● Required action:
Exactly as written, copy every line from the one containing "Tap the Wi-Fi icon in status bar" through the end of the records, with the pictures left out.

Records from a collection
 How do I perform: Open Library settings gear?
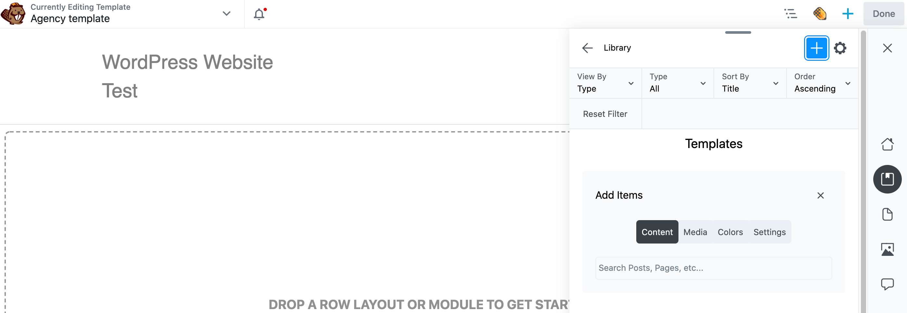[840, 48]

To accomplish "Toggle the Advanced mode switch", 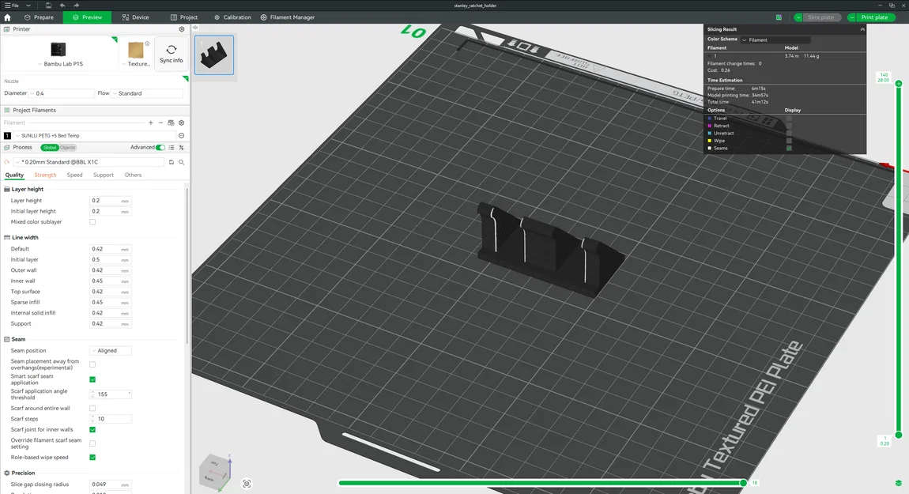I will pyautogui.click(x=160, y=147).
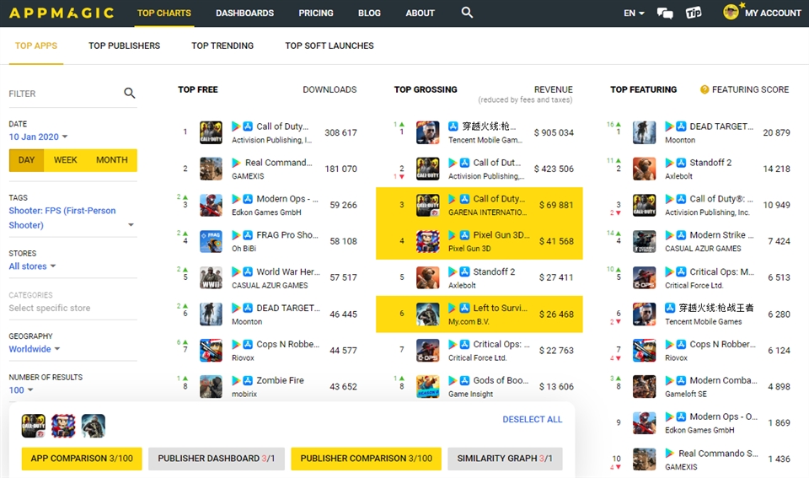Open the 10 Jan 2020 date picker
809x478 pixels.
[x=39, y=137]
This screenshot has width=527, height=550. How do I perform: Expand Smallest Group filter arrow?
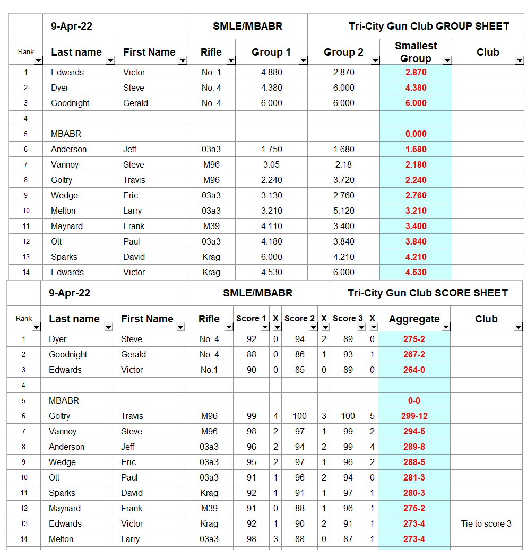click(x=447, y=61)
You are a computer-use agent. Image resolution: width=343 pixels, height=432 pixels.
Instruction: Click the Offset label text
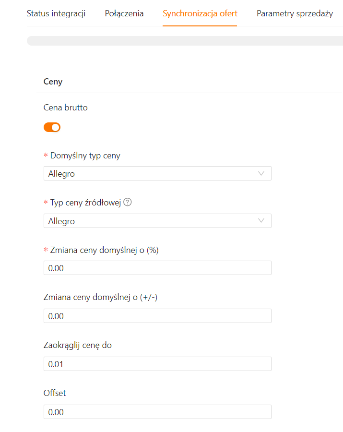click(x=55, y=393)
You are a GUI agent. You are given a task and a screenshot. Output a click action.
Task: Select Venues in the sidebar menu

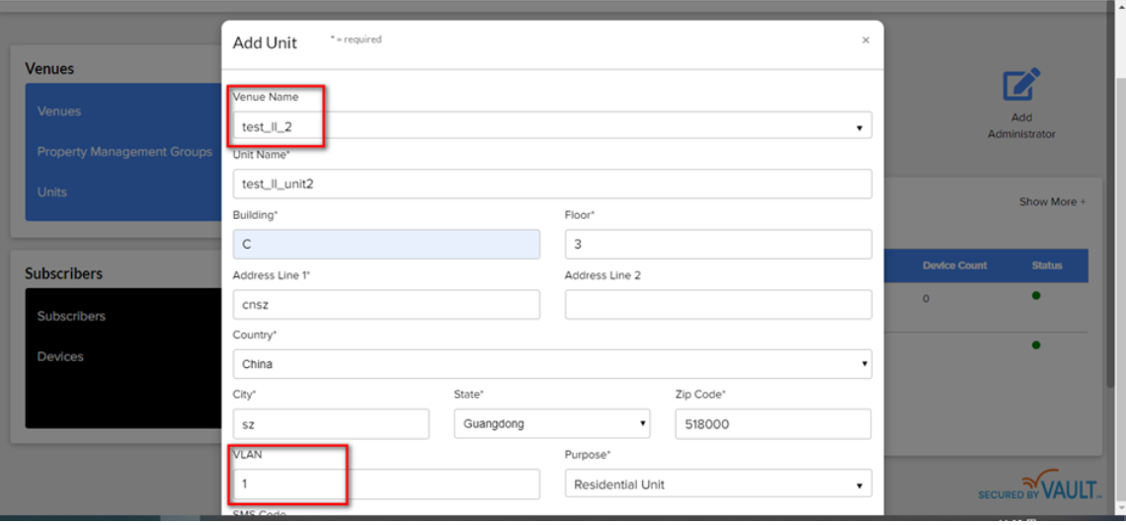pyautogui.click(x=59, y=112)

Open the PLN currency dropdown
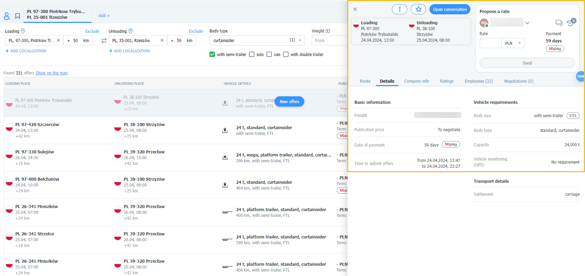[513, 43]
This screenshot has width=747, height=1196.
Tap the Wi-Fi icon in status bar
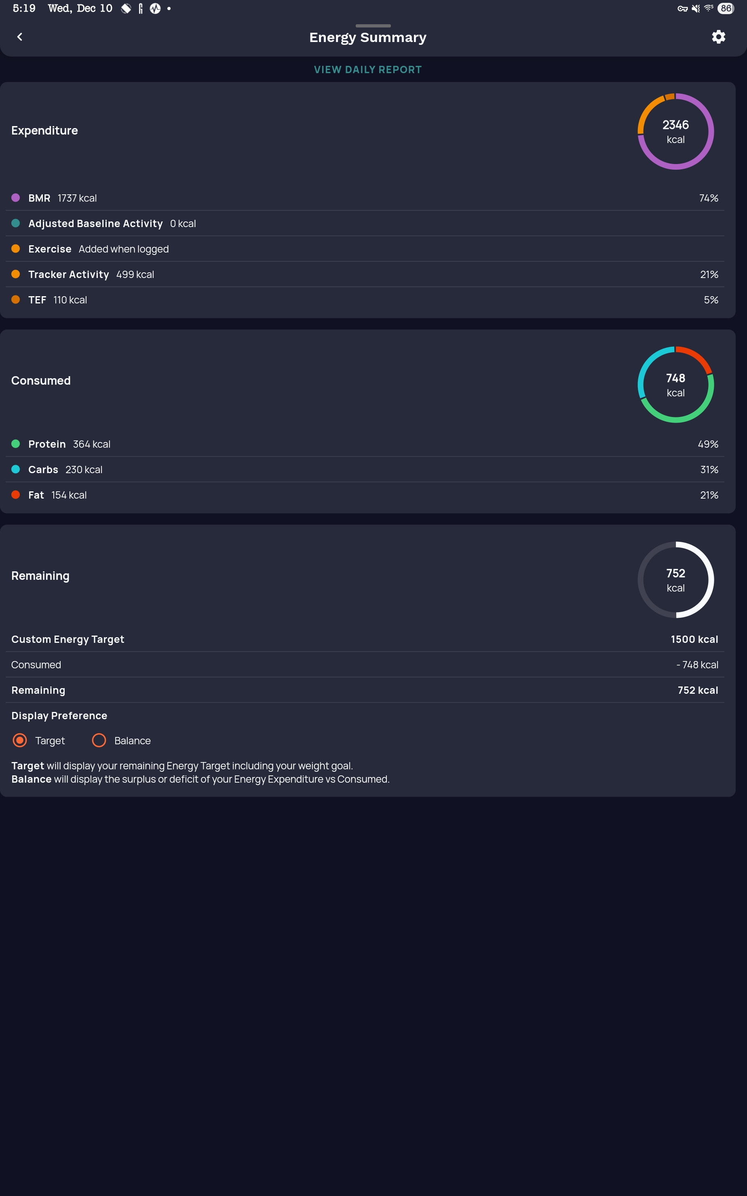pyautogui.click(x=708, y=8)
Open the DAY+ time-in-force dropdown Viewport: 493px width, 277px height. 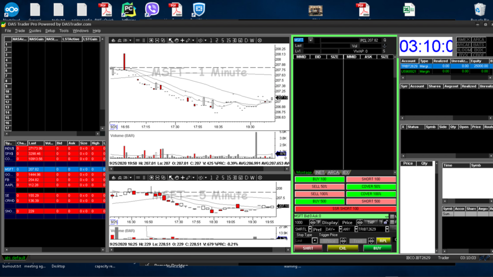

● Exercise output:
Tap the Wi-Fi icon in status bar
pyautogui.click(x=708, y=8)
Open the DAY+ time-in-force dropdown Viewport: 493px width, 277px height. 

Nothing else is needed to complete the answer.